Energy News Today

Why Energy Transfer Stock Surged 15% in May and Continues to Rally


What happened

After a strong run-up in April, shares of Energy Transfer (NYSE:ET) rallied even higher and jumped 15% in the month of May, according to data provided by S&P Global Market Intelligence. Bumper first-quarter numbers coupled with rising oil prices fueled investor enthusiasm in the midstream oil and gas stock.

Importantly, some of the things management highlighted during Energy Transfer’s Q1 earnings call hint at higher potential returns for shareholders, which partly explains why the stock has continued to rally and is already up 10.5% in June so far.

So what

Energy Transfer earned record net income of $3.29 billion and adjusted earnings before interest, taxes, depreciation, and amortization (EBITDA) worth $5.04 billion in the first quarter. It was an exceptional quarter, as Energy Transfer made the most of the Texas winter storm by transporting and supplying natural gas available at its facilities to power plants. The supply crunch triggered by power cuts also meant Energy Transfer could sell huge volumes at high prices and earn an incremental $2.4 billion in adjusted EBITDA.

Image source: Getty Images.

The windfall gain allowed Energy Transfer to repay debt worth nearly $3.7 billion in Q1, thus taking the company one step closer to achieving its target debt-to-EBITDA ratio of 4 to 4.5 times. Now here’s why this milestone is important from a shareholder viewpoint: Once Energy Transfer reaches its debt target, it wants to return any additional cash flows to shareholders in the form of share repurchases or dividend increases.

A stronger balance sheet and the prospects of a higher dividend appealed to shareholders. Energy Transfer also bumped up its 2021 growth capital expenditure to $1.6 billion as it found “several small opportunistic projects.” In addition, the company is accelerating some projects originally scheduled for 2022, given the strong oil markets. That again is an encouraging sign for investors.

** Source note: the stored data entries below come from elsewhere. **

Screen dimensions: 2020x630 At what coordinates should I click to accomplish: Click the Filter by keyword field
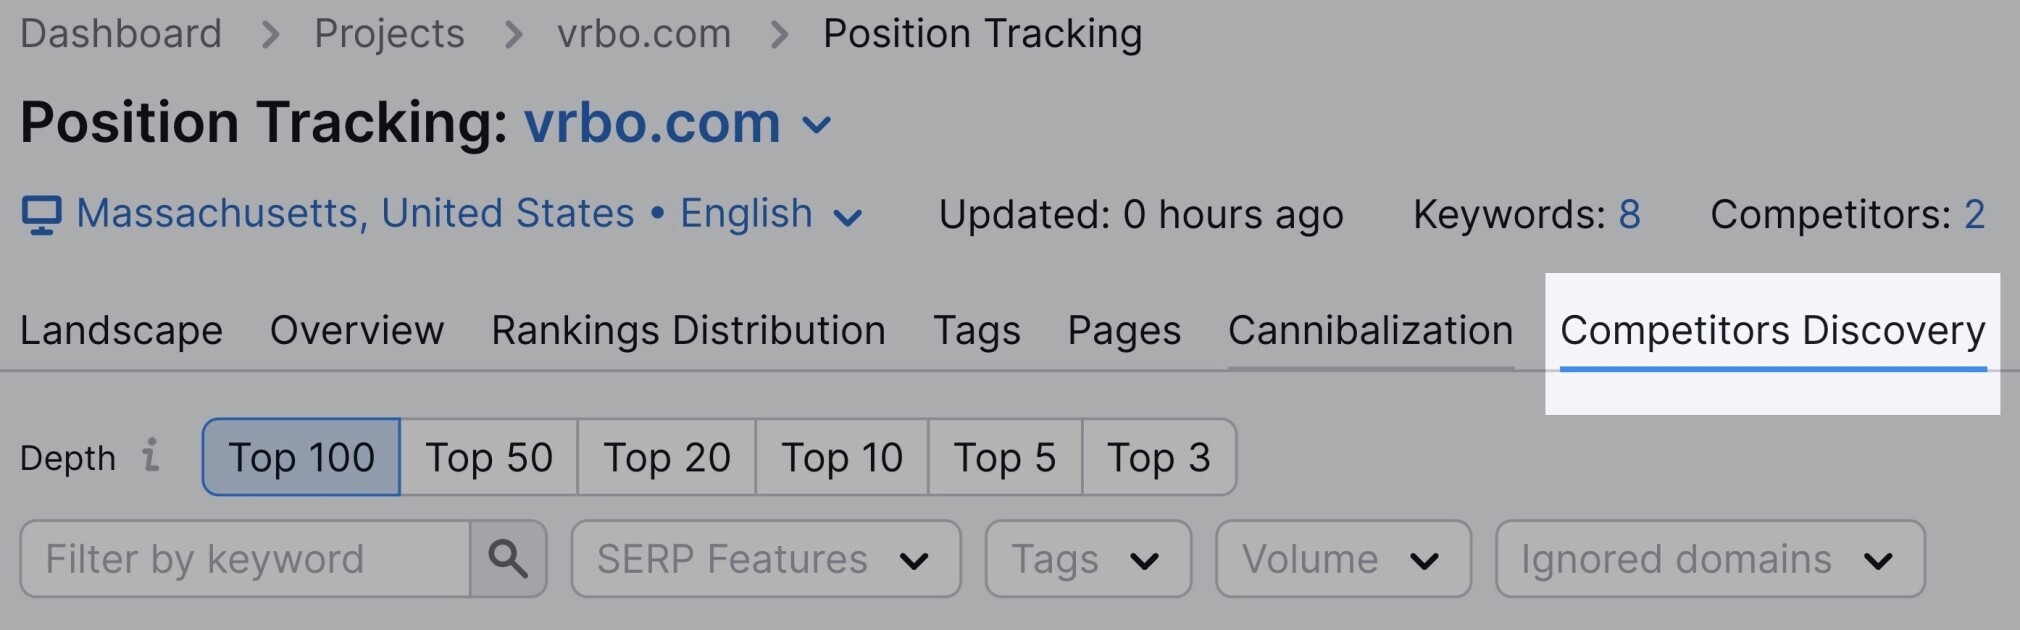point(245,559)
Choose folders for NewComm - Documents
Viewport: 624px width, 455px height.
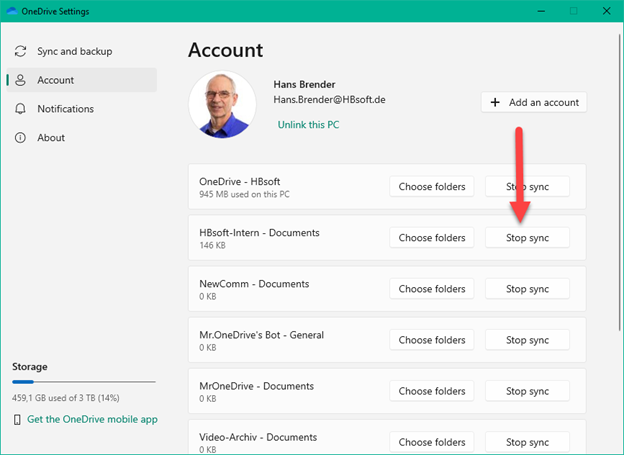[x=431, y=289]
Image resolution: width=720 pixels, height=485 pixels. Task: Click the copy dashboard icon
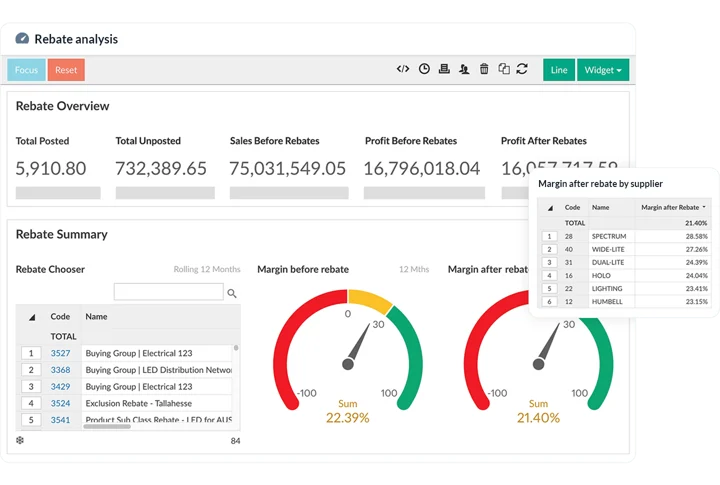point(504,69)
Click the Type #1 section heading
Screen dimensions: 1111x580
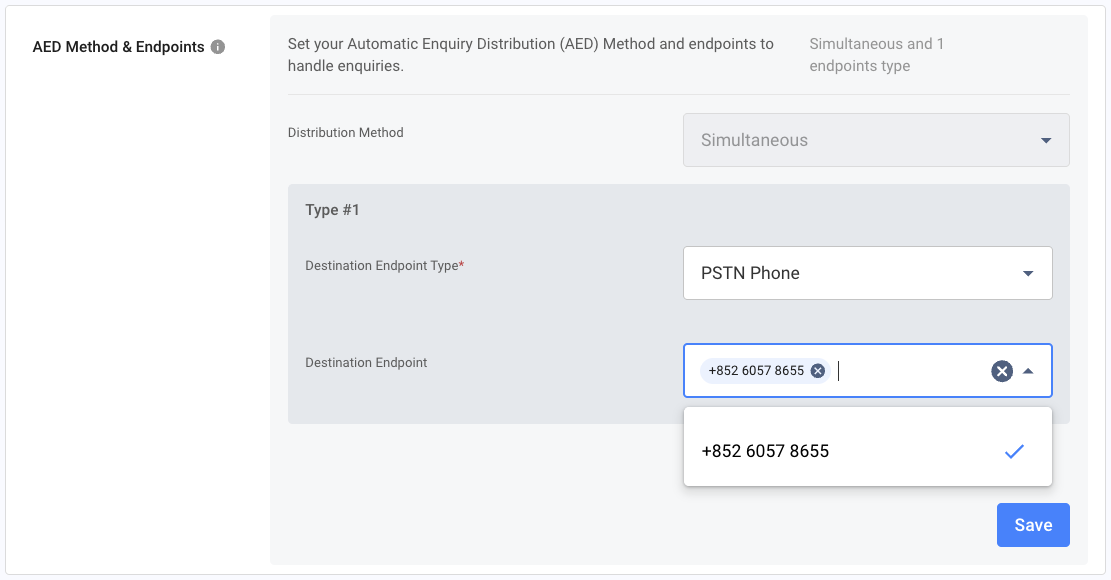click(332, 210)
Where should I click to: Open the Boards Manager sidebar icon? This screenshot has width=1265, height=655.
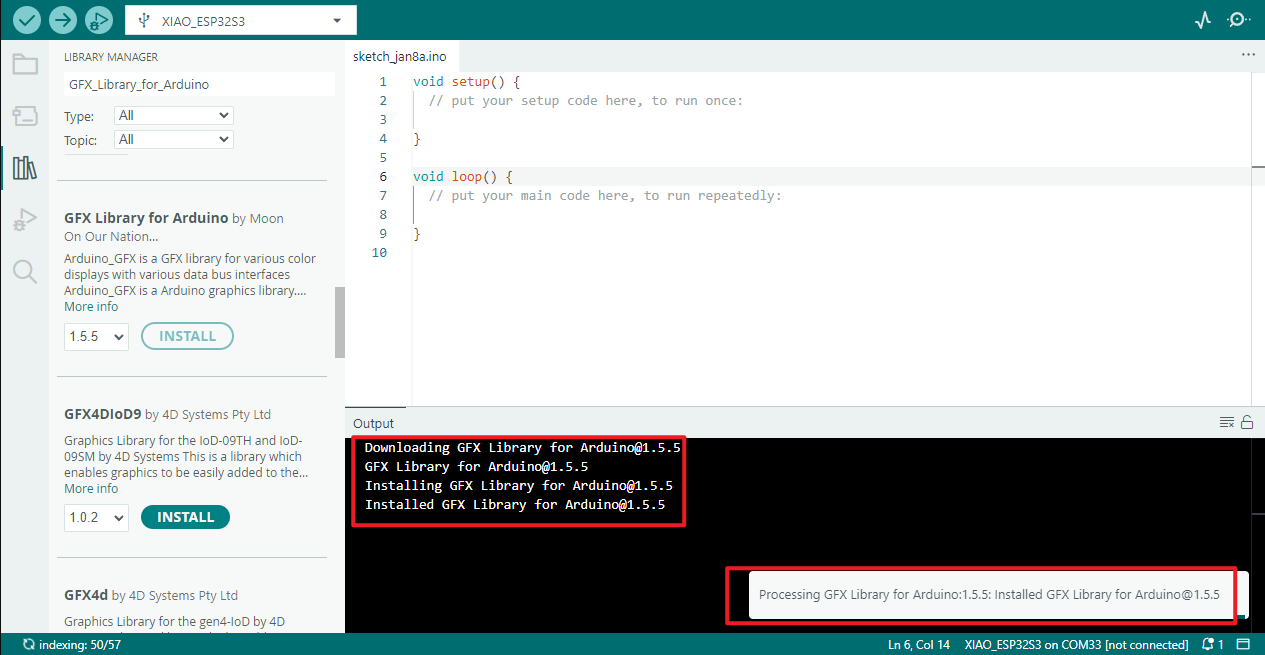tap(25, 116)
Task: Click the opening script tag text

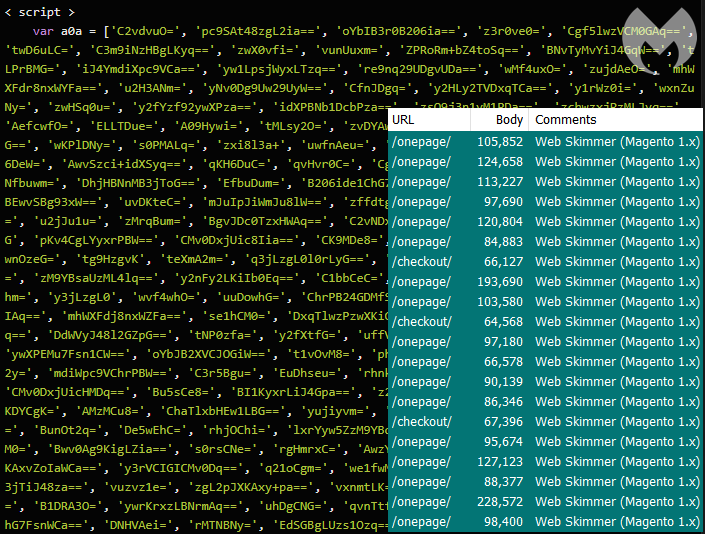Action: (41, 12)
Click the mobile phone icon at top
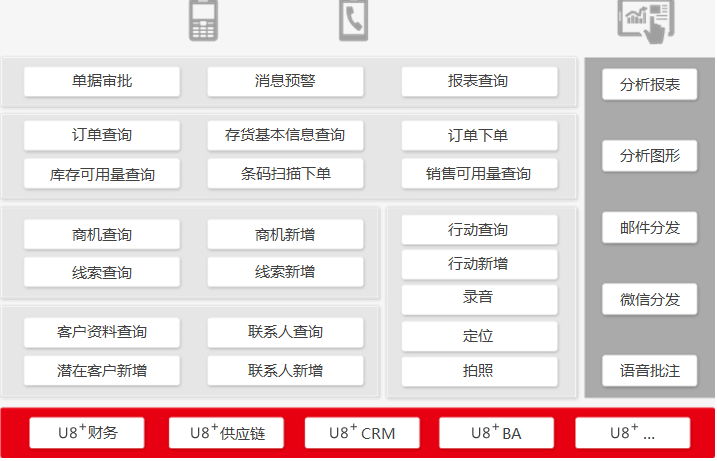The image size is (717, 461). (x=203, y=21)
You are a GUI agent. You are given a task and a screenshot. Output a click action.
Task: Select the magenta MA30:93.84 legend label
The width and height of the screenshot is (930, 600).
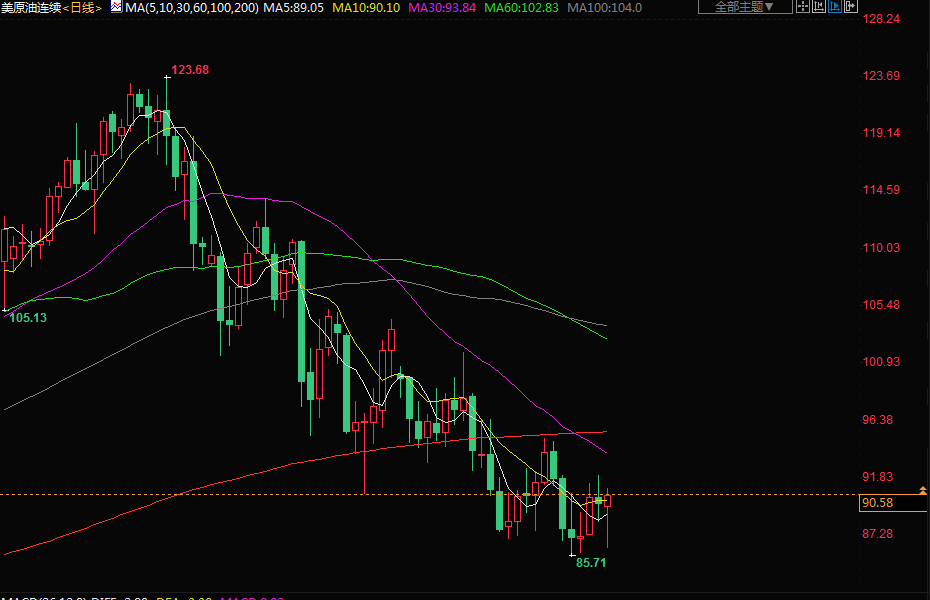pos(442,7)
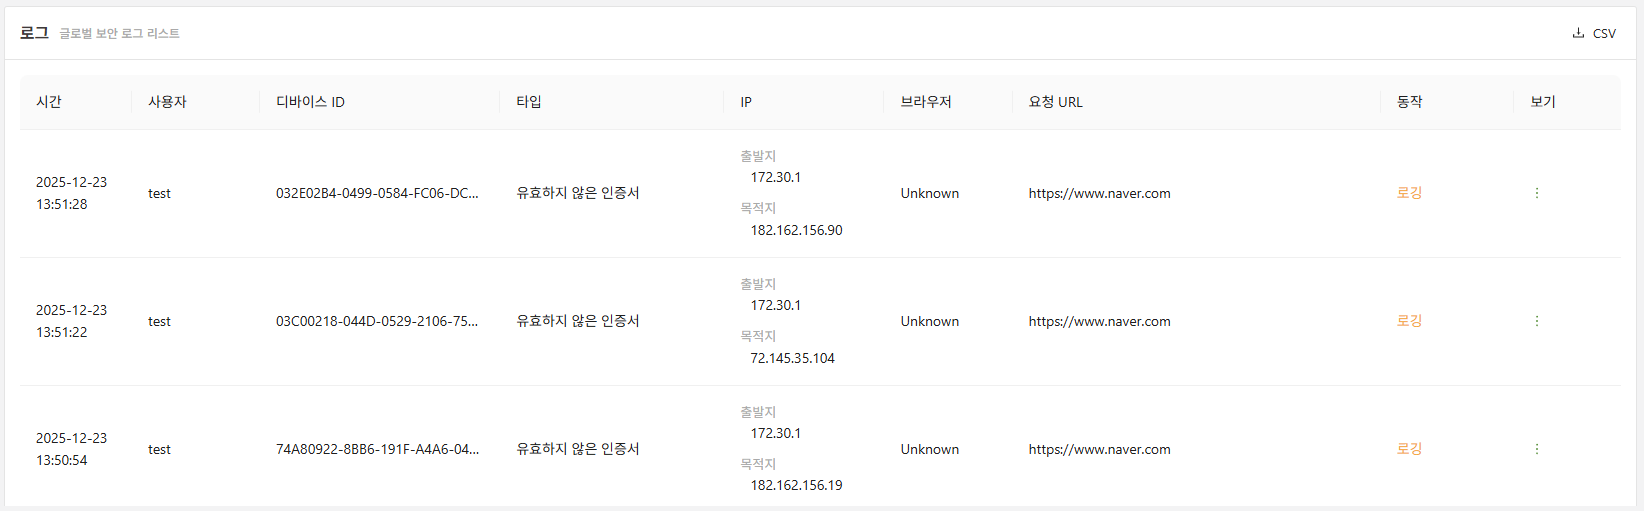Sort by the 시간 column header
The height and width of the screenshot is (511, 1644).
pyautogui.click(x=49, y=102)
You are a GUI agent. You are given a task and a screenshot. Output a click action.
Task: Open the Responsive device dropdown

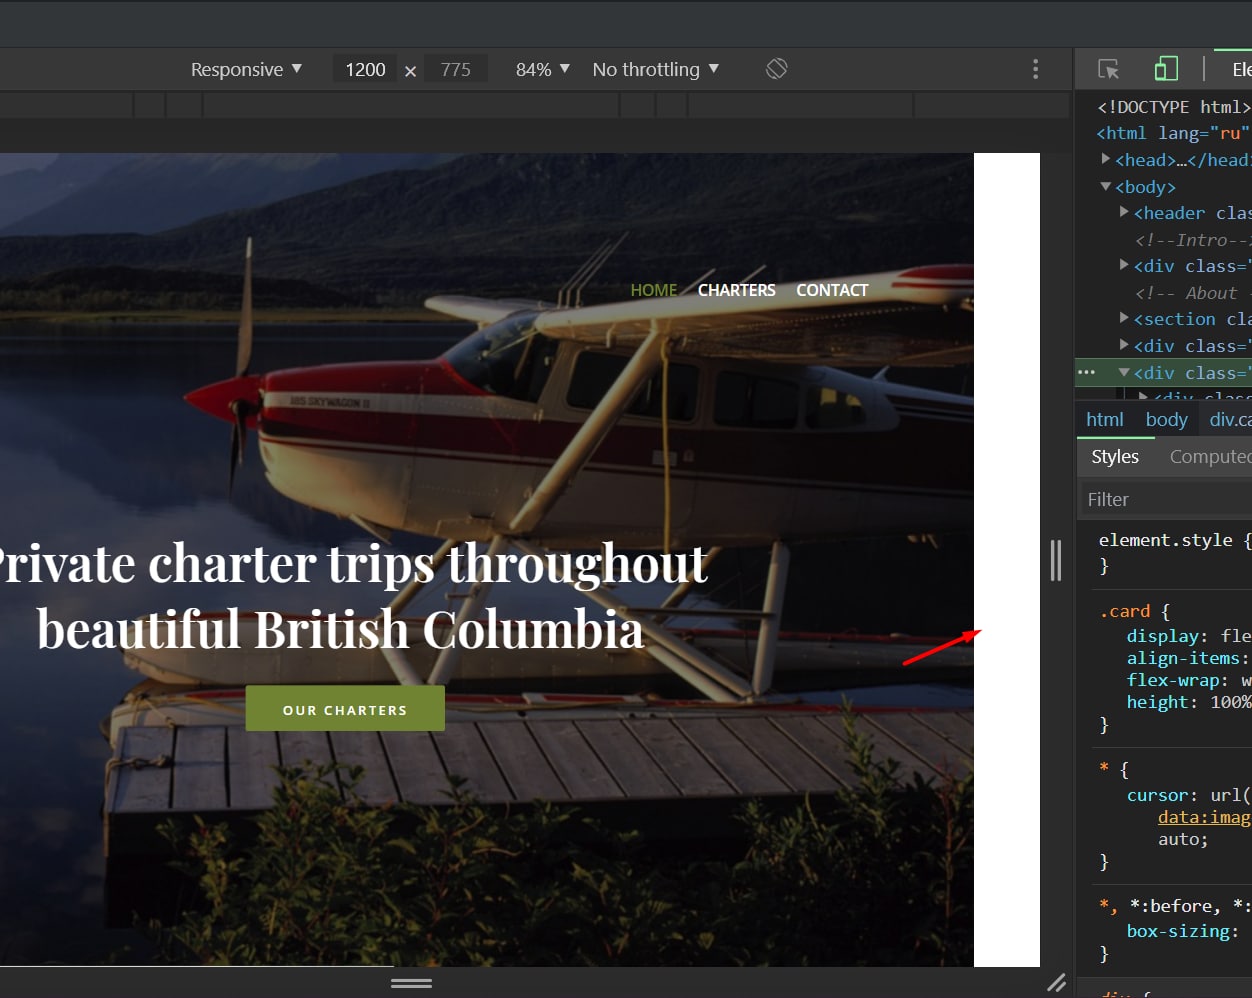point(246,69)
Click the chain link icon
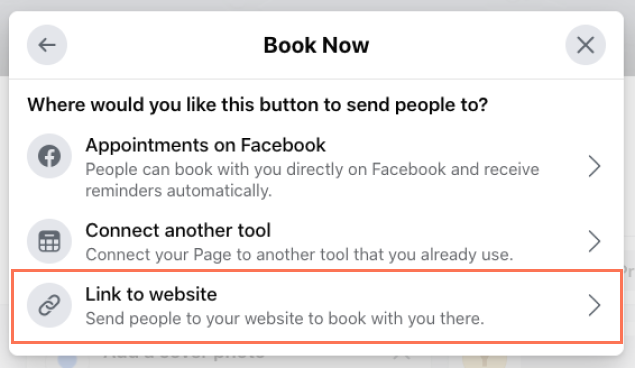Viewport: 635px width, 368px height. pos(49,305)
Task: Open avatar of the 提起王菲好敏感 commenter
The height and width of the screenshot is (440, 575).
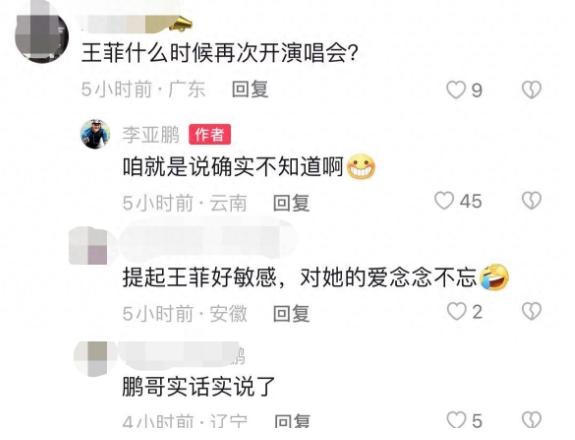Action: point(89,246)
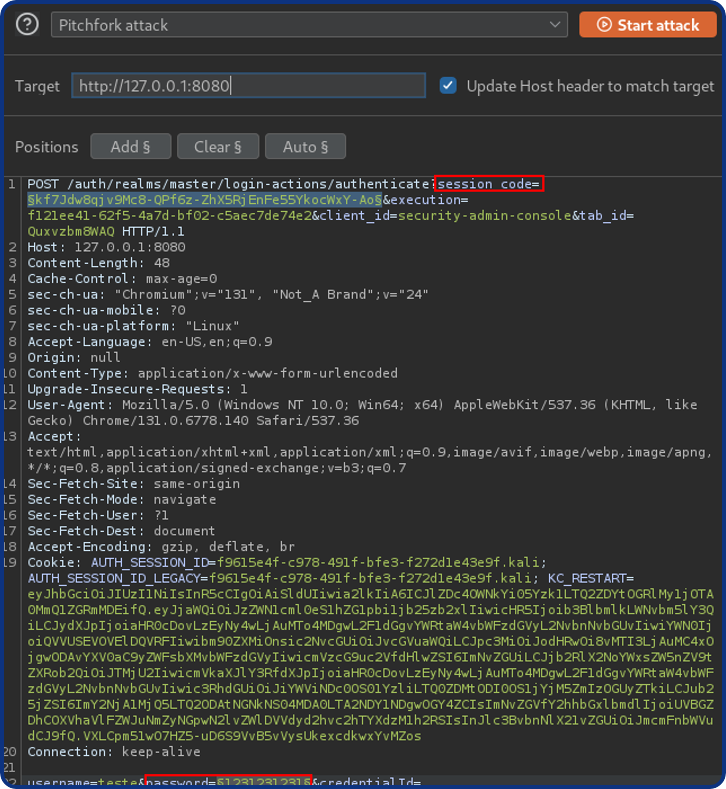Click the Add § button
Image resolution: width=726 pixels, height=789 pixels.
click(130, 147)
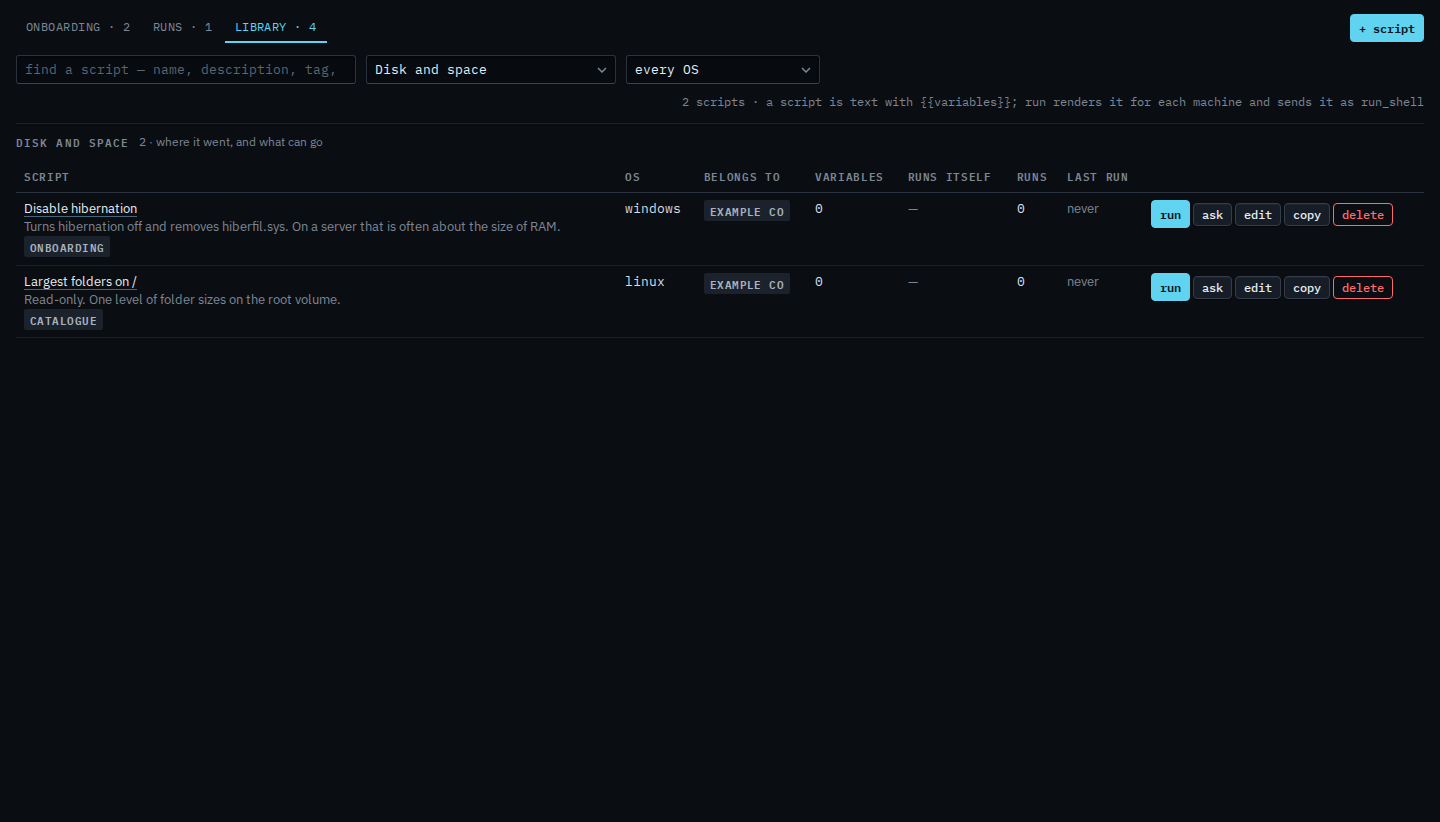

At the Williston Basin Petroleum Conference in mid-May, Energy Transfer’s CEO Kelcy Warren even revealed his interest in expanding Energy Transfer into chemicals.

Now what

Energy Transfer is already on track to acquire Enable Midstream Partners (NYSE:ENBL), which is expected to be immediately accretive to its cash flows. Also, it expects growth expenditure to be only around $500 million to $700 million per year in 2022 and 2023, which should free up more cash for the company. If oil prices remain favorable, Energy Transfer could be up for bigger things, which explains the ongoing rally in Energy Transfer shares and why I recently picked this 5.6% yielding stock as one of the top oil stocks to consider.

                                        This article represents the opinion of the writer, who may disagree with the “official” recommendation position of a Motley Fool premium advisory service. We’re motley! Questioning an investing thesis -- even one of our own -- helps us all think critically about investing and make decisions that help us become smarter, happier, and richer.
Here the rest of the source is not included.